Aux sources d’une mobilisation inédite
Dans la vaste salle de la mairie de Ouenzé, un parfum d’optimisme lucide flottait le 15 juin 2025. Les jeunes originaires du district de Mbon, rassemblés sous la bannière de l’Association jeunesse unie du district de Mbon pour le développement, ont décidé d’inscrire leur commune natale à l’agenda des priorités nationales. La date n’a rien d’anodin : elle marque cinq ans d’efforts discrets entre réunions virtuelles et collectes de données sur le terrain. Leur conférence, intitulée « Jeunesse du district de Mbon face aux enjeux du développement local », apparaît comme le premier acte public d’un programme plus large, nourri par le Plan national de développement 2022-2026 qui encourage les initiatives territoriales.
Redéfinir le développement local à l’aune de la jeunesse
À la tribune, César Minikoro, président de l’ADUR et coordonnateur de la CONADEC, a endossé le rôle de pédagogue. Dans un langage accessible, il a revisité la notion d’« enjeu », rappelant qu’elle désigne « ce qu’une communauté risque de perdre si elle n’agit pas ». Puis il a offert une définition exigeante du développement local : un processus participatif visant le progrès économique et social sans rompre l’équilibre environnemental. « Ce qui est en jeu, c’est le désenclavement, l’amélioration de l’économie du district et la qualité des services de santé », a-t-il martelé sous les applaudissements. Joignant la stratégie au discours, il a invité ses pairs à considérer la planification budgétaire participative comme une étape incontournable, faisant écho aux recommandations de la Banque africaine de développement sur la gouvernance territoriale.
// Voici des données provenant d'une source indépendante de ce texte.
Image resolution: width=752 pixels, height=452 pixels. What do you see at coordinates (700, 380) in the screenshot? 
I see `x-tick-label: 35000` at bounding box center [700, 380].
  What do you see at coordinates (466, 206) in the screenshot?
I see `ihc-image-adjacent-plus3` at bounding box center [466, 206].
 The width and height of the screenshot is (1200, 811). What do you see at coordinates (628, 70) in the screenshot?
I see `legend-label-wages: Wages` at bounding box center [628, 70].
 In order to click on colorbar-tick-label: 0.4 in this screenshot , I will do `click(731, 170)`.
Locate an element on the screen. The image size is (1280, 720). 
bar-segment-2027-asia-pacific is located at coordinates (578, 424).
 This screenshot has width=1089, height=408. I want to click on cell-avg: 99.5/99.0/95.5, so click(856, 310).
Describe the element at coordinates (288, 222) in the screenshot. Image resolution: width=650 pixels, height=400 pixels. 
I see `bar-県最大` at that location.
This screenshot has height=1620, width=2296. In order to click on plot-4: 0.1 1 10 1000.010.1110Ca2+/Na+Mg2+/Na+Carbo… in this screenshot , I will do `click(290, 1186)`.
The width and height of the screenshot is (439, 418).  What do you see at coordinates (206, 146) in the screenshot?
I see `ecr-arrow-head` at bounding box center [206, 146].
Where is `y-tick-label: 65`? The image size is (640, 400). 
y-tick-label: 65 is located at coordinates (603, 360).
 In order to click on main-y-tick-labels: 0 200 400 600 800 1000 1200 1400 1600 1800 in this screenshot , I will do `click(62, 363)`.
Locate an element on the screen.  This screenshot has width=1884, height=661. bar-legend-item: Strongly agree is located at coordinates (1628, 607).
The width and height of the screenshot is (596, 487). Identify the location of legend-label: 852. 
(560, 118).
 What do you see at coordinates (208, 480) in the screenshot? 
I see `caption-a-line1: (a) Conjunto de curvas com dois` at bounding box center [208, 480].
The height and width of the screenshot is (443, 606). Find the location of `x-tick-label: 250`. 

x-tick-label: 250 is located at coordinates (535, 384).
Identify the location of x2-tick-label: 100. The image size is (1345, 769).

Des atouts tangibles qui appellent audace et méthode
Mbon n’est pas une page blanche. Trois cours d’eau, le Mpama, le Nkéni et le Lékéty, irriguent des terres fertiles où manioc, maïs et arachide prospèrent encore. L’élevage extensif de porcs, cabris et bœufs demeure, certes, artisanal, mais il confère un gage de sécurité alimentaire. À ces ressources s’ajoute un potentiel touristique que soulignent les géographes : rivières poissonneuses, grottes tabulaires, savanes ponctuées d’une faune résiliente. Enfin, une couverture téléphonique Airtel et un climat tempéré achèvent de composer un tableau que nombre de districts ruraux envient. Pour autant, la route reste cahoteuse, au propre comme au figuré : l’enclavement maintient le coût de transport à des niveaux dissuasifs et ralentit l’afflux d’investissements privés.
La santé, socle discret d’une prospérité partagée
Dans l’assistance, Mme Philomène Mbata, infirmière de formation, a rappelé une équation souvent négligée : « Sans santé, pas de bras pour cultiver, ni d’esprit pour innover ». À Mbon, le centre de santé intégré fonctionne avec un effectif réduit et un plateau technique sommaire. Les jeunes entendent y apporter des consommables, des moustiquaires imprégnées et, à moyen terme, un dispositif de télémédecine supervisé depuis Brazzaville. Cet accent sur le bien-être rejoint les objectifs du Programme national de santé communautaire, démontrant que l’initiative citoyenne sait s’aligner sur les politiques publiques.
Entre diaspora et terroir, la diplomatie du retour
Le mot diaspora, dans la bouche des intervenants, n’a rien de péjoratif. Il désigne plutôt un réservoir de compétences et de capitaux. Outre la collecte de fonds, les organisateurs ambitionnent de mettre sur pied des séjours d’immersion afin que les jeunes cadres nés à Brazzaville redécouvrent la vie villageoise. « Retrouver l’amour du district et bannir la politisation des opportunités », résume Cédric Bissangou, étudiant en génie civil. L’allusion est claire : la place de Mbon dans les stratégies nationales ne sera durable que si les clivages partisans laissent le pas à l’esprit de service, valeur réaffirmée par la Charte de la jeunesse congolaise.
Vers des perspectives concrètes au-delà des clivages
Dans une ambiance fraternelle, la conférence s’est achevée sur une promesse : formaliser dès août un comité technique chargé de produire une feuille de route chiffrée, adossée à un calendrier de trois ans. Le président de l’AJUDD a salué la disponibilité des autorités locales, « partenaires naturels de tout projet sérieux », avant d’exhorter les jeunes à faire du développement leur cheval de bataille. À l’heure où la République du Congo inscrit la cohésion territoriale au rang de priorité stratégique, l’expérience de Mbon offre une leçon de volontarisme : la modernité ne vient pas seulement des capitaux, mais d’une alchimie entre vision, compétences et ancrage communautaire. L’espoir, pour une fois, ne semble pas une posture rhétorique mais une hypothèse de travail.